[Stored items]
◇ ◇ ◇ ◇ ◇

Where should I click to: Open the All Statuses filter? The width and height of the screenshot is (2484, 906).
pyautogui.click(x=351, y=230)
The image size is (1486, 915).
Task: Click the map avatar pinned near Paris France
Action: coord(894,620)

◇ ◇ ◇ ◇ ◇

● **WORK REQUEST**: Reproduce every entry above so that each one matches its source exactly.

● **RESPONSE TO THIS EXERCISE**:
Where should I click to: Open the All Statuses filter? The width and height of the screenshot is (2484, 906).
pyautogui.click(x=351, y=230)
The image size is (1486, 915).
Task: Click the map avatar pinned near Paris France
Action: coord(894,620)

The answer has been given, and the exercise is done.